The “Center for Applied Internet Data Analysis” (“CAIDA”) has developed a tool called “Scamper” for use in a project referred to as the “Archipelago” project. This is intended to allows bulk traceroute and ping measurements. They have published the following papers: “Challenges in Inferring Internet Interdomain Congestion” by M. Luckie, A. Dhamdhere, D. Clark, B. Huffaker, & K. Claffy, Internet Measurement Conference (IMC), November 2014, pages 15-22, which is available online at: https://www.caida.org/publications/papers/2014/challenges_inferring_interdomain_congestion/ and “Measurement and Analysis of Internet Interconnection and Congestion” by D. Clark, S. Bauer, K. Claffy, A. Dhamdhere, B. Huffaker, W. Lehr, & M. Luckie, Telecommunications Policy Research Conference (TPRC), September 2014, which is available online at: https://www.caida.org/publications/papers/2014/measurement_analysis_internet_interconnection/
These papers consider how data can be used to infer congestion, particularly between network domains, and discuss how to analyse the data to detect network problems.
Referring to other prior art citations, US2005122983 (“Gilmartin”) relates to calculating a VLAN latency measure, and in particular to calculating a multi-point VLAN latency measure without needing to know all of the details of the connection topology of the VLAN.
US2014269303 (“Comcast/Toy”) relates to managing congestion in a network.
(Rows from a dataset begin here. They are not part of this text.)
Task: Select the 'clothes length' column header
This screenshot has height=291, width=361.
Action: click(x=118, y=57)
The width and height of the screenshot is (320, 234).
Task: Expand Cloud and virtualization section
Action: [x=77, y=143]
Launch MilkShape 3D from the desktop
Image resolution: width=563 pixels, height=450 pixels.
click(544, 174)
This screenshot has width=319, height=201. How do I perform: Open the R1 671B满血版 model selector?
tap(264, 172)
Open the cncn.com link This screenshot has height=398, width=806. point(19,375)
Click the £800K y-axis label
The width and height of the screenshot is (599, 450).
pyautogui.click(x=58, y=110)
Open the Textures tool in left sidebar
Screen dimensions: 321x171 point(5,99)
One method involves receiving delay information (representing link level delay, connection level delay, or class of service level delay) relating to one or more network points, comparing delay information to a threshold, and if the delay information exceeds the threshold, executing a congestion control process associated with the one or more network points.
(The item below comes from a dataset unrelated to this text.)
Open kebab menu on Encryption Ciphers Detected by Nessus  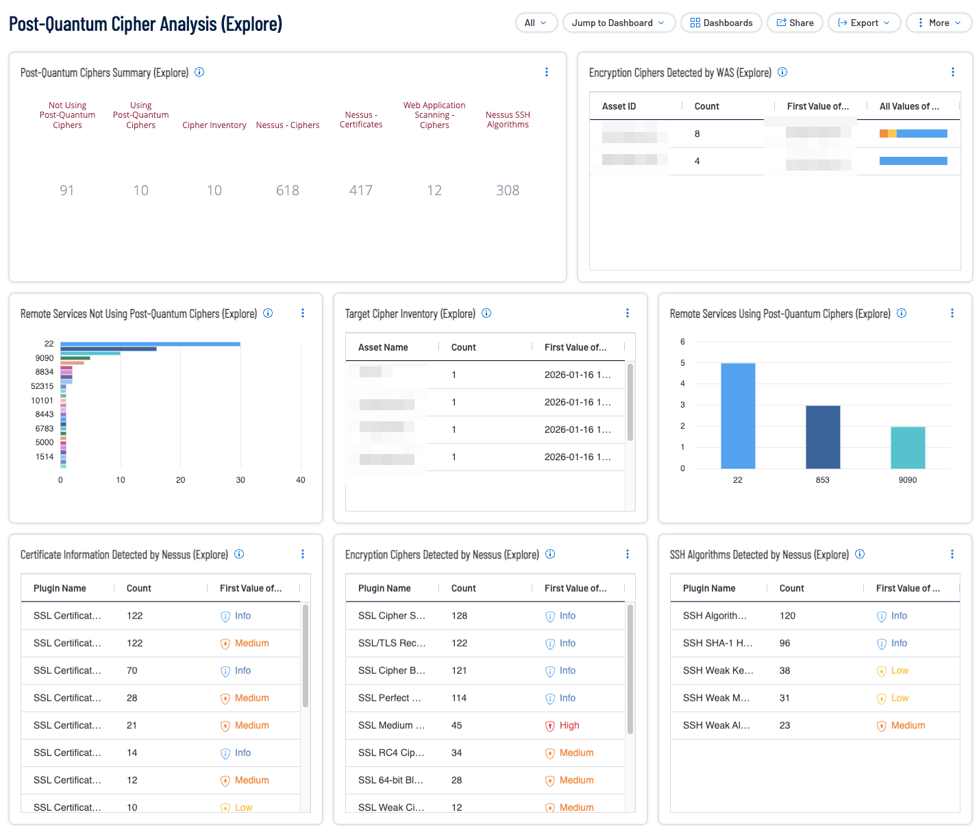(x=627, y=554)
EP1206085 (“Infonet”) relates to methods and apparatus for automated service level agreements.
An IETF Network Working Group Internet Draft entitled “A Round-trip Delay Metric for IPPM” dated November 1998 and authored by G. Almes, S. Kalidindi and M. Zekauskas defines a metric for round-trip delay of packets across Internet paths.
A “Tech Notes” publication from Cisco Systems entitled “Understanding the Ping and Traceroute Commands” (http://www.cisco.com/image/gif/paws/12778/ping_traceroute.pdf) dated January 2010 illustrates the use of the ping and traceroute commands and, with the aid of some debug commands, captures a more detailed view of how these commands work.
US2010/315958 (“Luo et al”) relates to methods and apparatus for measuring network path quality in a non-cooperative manner, and involves sending a probe consisting of probe data packets to a remote node and receiving a response consisting of at least one response data packet therefrom.